→ **TASK INSTRUCTIONS**: The required output is the lines below from the line containing "Подушки для новорожденных (52, 202)" to the line containing "Показать все характеристики (51, 2321)", inclusive, retyped exactly. No other lines belong in it.

Pixel coordinate grounding data
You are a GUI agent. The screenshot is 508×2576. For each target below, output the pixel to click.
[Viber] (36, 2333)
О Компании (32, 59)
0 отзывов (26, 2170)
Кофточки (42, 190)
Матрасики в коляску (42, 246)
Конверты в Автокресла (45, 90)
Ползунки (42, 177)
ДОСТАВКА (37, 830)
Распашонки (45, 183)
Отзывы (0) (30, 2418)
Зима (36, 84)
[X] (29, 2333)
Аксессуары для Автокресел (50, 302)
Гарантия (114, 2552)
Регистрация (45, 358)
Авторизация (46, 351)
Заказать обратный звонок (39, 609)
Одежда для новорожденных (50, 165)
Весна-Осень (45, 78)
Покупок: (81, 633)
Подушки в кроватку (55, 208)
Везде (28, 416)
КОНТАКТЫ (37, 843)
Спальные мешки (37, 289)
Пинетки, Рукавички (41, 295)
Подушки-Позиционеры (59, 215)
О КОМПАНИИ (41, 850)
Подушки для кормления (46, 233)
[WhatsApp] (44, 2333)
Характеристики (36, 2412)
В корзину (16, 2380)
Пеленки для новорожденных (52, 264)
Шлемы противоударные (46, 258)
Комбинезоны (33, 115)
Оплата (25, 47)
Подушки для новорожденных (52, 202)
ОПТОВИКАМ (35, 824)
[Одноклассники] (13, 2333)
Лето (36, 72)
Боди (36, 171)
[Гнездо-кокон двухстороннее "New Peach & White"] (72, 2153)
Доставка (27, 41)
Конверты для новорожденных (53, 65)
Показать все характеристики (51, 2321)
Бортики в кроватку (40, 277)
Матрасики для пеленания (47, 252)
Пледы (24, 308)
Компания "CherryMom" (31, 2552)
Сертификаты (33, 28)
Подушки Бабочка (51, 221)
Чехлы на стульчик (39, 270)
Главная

→ **SOLUTION FOR THIS TASK**:
Подушки для новорожденных (52, 202)
ОПТОВИКАМ (35, 824)
[Одноклассники] (13, 2333)
Лето (36, 72)
Боди (36, 171)
[Гнездо-кокон двухстороннее "New Peach & White"] (72, 2153)
Доставка (27, 41)
Конверты для новорожденных (53, 65)
Показать все характеристики (51, 2321)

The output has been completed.